In photosynthetic plants and bacteria, light-harvesting proteins concentrate visible light energy and funnel it to a reaction centre. This means organisms can capture more light than the reaction centre alone can. However, infrared light lacks the energy to create these excited electronic states – it can only manage to form lower energy vibrational states – so is of no use to plants. ‘What we’ve set up is an analogous to light-harvesting systems but for infrared, which is actually bizarre, because normally for light harvesting, you need excited electronic states,’ Wodtke explains. His team discovered that excited vibrational states can also be pooled and the energy transported to a reaction centre.
In the team’s setup, the reaction centre is a monolayer of ‘heavy’ carbon monoxide, containing carbon-13 and oxygen-18, sitting on a sodium chloride surface. The infrared-harvesting part of the experiment is a thick overlayer – up to 100 monolayers – of regular carbon monoxide. The entire experiment is kept at ultra-low temperature to immobilise the gaseous components.

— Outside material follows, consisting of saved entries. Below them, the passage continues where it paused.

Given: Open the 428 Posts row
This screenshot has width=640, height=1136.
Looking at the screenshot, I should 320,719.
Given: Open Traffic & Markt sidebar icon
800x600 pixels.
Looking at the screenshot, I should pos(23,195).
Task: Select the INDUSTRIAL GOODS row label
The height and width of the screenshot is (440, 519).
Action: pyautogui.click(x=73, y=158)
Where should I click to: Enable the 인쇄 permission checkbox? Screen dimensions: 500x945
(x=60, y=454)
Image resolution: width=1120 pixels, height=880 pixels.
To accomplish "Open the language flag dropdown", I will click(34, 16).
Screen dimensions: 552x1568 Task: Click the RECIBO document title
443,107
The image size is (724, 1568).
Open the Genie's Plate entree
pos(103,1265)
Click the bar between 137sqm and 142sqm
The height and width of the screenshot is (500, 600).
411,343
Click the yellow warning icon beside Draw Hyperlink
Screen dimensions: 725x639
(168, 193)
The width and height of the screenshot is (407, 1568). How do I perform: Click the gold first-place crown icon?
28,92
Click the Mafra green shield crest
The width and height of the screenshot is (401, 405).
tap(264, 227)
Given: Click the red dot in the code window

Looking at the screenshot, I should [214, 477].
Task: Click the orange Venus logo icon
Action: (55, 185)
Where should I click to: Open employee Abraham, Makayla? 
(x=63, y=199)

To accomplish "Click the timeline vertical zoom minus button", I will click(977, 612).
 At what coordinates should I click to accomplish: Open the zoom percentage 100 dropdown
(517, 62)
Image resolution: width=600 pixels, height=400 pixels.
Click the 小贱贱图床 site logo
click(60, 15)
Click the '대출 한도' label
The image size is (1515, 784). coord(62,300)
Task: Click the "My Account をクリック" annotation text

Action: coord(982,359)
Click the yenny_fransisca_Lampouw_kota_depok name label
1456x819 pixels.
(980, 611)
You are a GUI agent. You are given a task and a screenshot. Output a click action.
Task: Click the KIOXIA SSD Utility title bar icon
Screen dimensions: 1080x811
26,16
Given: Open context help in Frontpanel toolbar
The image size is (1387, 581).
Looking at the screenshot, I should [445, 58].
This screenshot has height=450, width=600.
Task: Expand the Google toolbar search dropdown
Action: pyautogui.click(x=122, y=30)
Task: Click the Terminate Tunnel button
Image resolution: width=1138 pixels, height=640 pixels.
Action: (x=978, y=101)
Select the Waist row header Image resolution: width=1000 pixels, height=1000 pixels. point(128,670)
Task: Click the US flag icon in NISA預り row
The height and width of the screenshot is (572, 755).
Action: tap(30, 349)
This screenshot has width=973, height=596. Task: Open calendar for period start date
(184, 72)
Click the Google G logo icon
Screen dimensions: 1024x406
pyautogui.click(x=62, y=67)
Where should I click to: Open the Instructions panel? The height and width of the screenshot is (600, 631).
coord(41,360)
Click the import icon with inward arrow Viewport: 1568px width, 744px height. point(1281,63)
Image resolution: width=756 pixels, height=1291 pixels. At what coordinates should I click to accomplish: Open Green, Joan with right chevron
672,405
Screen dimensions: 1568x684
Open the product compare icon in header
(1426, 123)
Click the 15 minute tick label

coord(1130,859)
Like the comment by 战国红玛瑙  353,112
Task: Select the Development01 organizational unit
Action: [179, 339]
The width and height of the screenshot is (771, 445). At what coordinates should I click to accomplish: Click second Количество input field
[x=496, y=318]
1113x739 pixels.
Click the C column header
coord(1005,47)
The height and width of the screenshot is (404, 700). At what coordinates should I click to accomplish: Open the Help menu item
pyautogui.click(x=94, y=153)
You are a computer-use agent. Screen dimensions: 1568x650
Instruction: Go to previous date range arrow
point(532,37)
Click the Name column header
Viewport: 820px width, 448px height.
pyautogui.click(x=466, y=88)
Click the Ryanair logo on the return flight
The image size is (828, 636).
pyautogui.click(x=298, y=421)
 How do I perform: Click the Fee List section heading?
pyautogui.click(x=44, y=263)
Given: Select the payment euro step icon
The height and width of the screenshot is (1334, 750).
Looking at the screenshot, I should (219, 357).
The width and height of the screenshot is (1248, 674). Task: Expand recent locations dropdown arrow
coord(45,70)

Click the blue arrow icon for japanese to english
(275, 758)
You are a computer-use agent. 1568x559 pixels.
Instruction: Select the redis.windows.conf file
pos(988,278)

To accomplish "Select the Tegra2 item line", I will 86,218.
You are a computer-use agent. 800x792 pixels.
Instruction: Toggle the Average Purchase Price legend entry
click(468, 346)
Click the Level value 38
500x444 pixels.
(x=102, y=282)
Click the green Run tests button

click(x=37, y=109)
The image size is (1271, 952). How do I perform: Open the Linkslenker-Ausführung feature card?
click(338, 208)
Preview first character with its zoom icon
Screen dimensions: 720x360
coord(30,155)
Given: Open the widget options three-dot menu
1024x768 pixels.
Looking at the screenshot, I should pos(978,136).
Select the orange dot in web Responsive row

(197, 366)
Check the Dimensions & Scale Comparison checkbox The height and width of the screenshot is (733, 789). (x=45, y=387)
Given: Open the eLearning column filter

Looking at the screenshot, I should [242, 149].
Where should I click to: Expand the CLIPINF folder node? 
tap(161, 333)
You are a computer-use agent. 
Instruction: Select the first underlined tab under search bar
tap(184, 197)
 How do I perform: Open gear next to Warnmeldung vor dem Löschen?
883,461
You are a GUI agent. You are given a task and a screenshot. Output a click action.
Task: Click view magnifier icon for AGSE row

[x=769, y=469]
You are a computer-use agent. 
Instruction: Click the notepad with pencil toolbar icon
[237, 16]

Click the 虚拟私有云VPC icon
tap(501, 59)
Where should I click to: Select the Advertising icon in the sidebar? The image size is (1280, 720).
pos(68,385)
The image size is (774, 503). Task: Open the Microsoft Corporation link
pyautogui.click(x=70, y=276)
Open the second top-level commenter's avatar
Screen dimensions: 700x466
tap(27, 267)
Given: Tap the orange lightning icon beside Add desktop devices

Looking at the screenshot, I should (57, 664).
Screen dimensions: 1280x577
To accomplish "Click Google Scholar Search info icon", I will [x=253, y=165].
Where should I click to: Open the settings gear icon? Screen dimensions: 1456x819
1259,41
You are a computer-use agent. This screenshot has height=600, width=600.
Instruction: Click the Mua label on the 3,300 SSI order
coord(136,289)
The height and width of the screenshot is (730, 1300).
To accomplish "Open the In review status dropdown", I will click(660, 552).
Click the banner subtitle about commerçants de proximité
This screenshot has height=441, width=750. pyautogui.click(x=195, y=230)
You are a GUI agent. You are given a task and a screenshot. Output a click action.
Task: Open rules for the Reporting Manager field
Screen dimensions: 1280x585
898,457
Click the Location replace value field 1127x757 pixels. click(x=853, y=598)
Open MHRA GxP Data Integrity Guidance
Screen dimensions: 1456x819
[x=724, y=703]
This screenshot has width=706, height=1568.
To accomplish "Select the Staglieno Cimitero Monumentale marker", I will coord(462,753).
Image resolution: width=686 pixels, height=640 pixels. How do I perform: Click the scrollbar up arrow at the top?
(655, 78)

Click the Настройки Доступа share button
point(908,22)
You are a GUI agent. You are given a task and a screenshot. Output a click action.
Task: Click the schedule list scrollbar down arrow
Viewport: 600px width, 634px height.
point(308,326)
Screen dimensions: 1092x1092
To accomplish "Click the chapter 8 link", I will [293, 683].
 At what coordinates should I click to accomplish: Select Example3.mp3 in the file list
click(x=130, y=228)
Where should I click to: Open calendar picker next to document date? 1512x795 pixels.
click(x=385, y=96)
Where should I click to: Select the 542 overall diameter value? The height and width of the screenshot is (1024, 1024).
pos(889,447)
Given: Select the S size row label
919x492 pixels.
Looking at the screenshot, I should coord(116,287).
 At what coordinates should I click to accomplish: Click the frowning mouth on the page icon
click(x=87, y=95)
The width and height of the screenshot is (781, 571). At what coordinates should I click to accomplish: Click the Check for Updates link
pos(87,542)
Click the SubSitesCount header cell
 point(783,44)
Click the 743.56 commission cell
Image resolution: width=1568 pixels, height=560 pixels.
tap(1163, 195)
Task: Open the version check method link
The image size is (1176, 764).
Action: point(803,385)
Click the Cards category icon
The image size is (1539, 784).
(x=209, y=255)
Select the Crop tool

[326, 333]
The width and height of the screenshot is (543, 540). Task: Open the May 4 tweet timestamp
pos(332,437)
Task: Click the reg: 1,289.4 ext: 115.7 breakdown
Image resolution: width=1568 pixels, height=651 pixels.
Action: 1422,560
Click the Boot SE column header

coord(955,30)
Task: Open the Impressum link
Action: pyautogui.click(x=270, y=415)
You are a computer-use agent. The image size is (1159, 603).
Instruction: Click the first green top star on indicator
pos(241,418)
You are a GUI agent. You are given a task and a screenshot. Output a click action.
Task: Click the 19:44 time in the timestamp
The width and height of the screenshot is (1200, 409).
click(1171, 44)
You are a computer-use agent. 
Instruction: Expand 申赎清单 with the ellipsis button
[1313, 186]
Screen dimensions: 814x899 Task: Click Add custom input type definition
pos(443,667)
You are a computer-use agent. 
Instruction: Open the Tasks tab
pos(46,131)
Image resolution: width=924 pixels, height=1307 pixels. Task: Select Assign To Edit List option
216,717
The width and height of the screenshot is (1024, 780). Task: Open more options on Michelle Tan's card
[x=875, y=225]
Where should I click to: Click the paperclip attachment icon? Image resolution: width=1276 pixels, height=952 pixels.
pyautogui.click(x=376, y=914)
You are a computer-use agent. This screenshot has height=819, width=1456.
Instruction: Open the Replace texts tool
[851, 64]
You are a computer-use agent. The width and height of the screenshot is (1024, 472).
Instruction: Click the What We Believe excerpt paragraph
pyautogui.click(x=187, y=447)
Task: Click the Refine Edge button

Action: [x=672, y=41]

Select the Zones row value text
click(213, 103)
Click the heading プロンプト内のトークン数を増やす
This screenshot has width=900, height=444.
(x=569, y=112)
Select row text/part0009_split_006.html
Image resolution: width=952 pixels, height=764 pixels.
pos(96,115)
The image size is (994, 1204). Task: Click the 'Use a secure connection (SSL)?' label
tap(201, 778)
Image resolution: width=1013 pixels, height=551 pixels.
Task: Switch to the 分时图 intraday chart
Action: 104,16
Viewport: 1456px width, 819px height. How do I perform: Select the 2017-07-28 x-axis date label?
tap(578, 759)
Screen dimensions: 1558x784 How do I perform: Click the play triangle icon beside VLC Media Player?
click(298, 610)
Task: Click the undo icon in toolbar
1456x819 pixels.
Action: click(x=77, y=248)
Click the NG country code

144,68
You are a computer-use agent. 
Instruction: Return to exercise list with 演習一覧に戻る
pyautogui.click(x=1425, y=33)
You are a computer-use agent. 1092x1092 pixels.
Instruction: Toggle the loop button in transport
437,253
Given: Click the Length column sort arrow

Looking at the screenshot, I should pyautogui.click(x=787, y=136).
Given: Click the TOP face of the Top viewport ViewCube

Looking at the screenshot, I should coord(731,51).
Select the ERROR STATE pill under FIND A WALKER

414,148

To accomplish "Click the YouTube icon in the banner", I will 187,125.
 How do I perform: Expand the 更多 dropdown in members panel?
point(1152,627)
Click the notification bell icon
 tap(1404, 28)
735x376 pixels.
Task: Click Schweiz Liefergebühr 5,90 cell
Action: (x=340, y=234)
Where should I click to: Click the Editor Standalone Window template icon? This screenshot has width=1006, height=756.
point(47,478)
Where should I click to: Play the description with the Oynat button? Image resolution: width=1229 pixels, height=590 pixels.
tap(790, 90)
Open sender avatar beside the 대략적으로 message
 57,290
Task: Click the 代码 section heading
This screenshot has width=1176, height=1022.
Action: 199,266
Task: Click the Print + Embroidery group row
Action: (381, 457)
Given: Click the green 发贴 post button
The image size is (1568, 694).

‘When we pumped all the vibrational energy into the light isotope [using an infrared laser], it would efficiently transfer all that energy to the heavy isotope and we could actually use that to drive a reaction,’ says Wodtke. Compared with directly exciting the heavy isotope layer, its vibrational energy density was 30 times higher when using the infrared-harvesting overlayer.
The reaction in this case is simple: the carbon monoxide molecules, which start off being bound to the surface via the carbon atom, flip upside down. But Wodtke and his colleagues hope to use vibrational energy pooling to drive other processes, such as Diels–Alder reactions or even carbon dioxide activation.
‘[This is] a very selective way of driving a reaction under conditions far from thermal equilibrium – very high vibrational energy at very low temperature,’ says Rainer Beck who does quantum-state resolved reactivity measurements at the Swiss Federal Institute of Technology Lausanne. He stresses that the study also shows how important sensor technology is as it was only made possible by a new, ultra-sensitive detector that can pinpoint individual infrared photons.
Robert Field from the Massachusetts Institute of Technology in the US, where he investigate molecules’ structural and dynamical properties, is impressed. ‘This experiment is destined for elementary statistical mechanics textbooks.’
At first glance, the setup resembles Maxwell’s Demon, a thought experiment on how the second law of thermodynamics might be violated by decreasing a system’s entropy. ‘You normally don’t think of being able to control how a molecule attaches to a surface, thermodynamics decide what is the relative amounts of one isomer versus another,’ Field explains. Being able to influence this is like removing surface defects, lowering the surface’s entropy.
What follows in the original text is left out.